> **Records for processing**:

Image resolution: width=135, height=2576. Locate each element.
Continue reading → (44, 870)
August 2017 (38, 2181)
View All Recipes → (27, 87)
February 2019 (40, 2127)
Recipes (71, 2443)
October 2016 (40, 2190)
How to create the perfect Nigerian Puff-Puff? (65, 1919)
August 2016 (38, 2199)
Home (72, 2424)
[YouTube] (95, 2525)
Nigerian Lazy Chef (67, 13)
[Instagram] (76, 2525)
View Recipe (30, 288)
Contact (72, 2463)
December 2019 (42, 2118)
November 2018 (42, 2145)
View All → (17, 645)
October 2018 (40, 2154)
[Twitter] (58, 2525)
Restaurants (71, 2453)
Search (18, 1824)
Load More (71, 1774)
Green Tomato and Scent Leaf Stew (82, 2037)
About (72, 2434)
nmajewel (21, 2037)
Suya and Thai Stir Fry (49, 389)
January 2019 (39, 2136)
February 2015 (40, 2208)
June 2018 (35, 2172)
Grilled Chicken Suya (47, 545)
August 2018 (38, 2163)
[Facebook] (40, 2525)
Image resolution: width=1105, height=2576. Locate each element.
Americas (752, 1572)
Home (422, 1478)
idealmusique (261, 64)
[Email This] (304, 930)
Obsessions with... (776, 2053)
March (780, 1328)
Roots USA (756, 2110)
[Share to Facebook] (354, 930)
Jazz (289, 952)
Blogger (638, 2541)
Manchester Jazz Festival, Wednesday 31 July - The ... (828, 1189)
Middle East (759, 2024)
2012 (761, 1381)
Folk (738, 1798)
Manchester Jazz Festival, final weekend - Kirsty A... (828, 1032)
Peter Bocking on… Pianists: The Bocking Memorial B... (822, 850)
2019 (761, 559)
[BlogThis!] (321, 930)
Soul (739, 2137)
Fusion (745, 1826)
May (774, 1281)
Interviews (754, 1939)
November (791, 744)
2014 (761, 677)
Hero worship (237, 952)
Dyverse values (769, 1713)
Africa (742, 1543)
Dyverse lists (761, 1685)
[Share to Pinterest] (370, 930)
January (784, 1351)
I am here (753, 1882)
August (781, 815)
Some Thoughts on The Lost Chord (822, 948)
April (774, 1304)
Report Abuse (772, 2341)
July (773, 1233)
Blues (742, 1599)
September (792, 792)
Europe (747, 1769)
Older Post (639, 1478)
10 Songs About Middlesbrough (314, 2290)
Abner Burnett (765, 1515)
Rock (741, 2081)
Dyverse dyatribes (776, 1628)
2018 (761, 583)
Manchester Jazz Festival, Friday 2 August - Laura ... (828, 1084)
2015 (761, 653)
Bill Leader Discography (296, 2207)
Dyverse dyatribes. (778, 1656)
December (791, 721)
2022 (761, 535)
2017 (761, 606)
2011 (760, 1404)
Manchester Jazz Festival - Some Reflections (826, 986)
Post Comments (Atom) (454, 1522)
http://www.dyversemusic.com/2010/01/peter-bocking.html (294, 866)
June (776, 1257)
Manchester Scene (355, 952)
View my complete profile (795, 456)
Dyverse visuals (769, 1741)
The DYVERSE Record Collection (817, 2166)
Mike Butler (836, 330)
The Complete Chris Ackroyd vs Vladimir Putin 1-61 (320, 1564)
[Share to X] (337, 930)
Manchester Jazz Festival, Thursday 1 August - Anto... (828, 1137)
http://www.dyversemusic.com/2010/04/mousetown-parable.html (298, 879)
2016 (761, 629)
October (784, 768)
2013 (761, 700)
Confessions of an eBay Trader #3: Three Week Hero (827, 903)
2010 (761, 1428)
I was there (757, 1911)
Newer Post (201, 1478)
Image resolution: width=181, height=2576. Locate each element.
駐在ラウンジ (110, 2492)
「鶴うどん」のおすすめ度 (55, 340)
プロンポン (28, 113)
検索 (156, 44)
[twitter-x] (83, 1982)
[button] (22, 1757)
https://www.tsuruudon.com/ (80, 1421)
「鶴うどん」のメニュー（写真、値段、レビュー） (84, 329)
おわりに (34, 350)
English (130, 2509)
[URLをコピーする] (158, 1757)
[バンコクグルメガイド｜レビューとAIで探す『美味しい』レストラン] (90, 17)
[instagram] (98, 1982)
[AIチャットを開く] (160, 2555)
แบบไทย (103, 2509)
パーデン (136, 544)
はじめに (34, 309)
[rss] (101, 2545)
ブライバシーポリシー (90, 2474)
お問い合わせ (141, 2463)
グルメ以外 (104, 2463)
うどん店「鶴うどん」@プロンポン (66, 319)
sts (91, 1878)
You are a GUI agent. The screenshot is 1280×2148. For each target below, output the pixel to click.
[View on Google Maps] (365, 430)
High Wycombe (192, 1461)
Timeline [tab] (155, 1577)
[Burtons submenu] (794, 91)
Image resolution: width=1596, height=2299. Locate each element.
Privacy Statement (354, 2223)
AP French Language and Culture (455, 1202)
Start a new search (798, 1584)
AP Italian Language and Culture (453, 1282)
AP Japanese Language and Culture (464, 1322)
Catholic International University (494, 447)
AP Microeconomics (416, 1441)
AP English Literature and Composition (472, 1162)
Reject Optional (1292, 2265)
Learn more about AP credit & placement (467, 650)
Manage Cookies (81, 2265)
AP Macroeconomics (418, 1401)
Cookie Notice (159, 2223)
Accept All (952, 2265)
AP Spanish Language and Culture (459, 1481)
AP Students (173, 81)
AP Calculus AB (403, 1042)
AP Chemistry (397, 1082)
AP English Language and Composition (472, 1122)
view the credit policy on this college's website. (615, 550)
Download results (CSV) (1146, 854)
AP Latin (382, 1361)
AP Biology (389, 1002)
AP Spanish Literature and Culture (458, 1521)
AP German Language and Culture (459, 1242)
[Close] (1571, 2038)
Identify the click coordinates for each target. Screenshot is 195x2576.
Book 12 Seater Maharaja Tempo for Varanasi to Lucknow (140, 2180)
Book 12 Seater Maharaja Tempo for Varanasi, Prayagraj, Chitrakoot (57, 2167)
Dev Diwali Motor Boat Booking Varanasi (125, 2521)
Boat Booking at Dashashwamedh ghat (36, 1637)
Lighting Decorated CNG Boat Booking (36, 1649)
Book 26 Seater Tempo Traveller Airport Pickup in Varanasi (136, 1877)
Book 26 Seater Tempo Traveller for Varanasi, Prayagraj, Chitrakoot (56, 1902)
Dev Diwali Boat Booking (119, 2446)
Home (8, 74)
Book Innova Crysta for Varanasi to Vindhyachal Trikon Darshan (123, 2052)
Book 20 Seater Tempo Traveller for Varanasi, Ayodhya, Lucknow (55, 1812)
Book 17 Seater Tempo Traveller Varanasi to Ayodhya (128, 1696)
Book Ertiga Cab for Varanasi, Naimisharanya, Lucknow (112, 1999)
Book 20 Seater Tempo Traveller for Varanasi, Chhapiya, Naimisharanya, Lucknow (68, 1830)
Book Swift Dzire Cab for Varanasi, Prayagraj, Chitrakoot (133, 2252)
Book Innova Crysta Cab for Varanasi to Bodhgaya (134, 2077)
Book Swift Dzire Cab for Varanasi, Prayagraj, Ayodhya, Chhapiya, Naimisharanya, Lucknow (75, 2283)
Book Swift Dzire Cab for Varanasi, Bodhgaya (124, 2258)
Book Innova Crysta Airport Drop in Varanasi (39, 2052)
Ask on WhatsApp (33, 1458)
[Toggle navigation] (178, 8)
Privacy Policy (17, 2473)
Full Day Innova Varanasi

> **What to work on**: Would you please copy, word for word, everything above from the line containing "Dyverse dyatribes (776, 1628)" down to the line containing "2011 (760, 1404)", those two lines included?

> **Exercise output**:
Dyverse dyatribes (776, 1628)
2018 (761, 583)
Manchester Jazz Festival, Friday 2 August - Laura ... (828, 1084)
2015 (761, 653)
Bill Leader Discography (296, 2207)
Dyverse dyatribes. (778, 1656)
December (791, 721)
2022 (761, 535)
2017 (761, 606)
2011 (760, 1404)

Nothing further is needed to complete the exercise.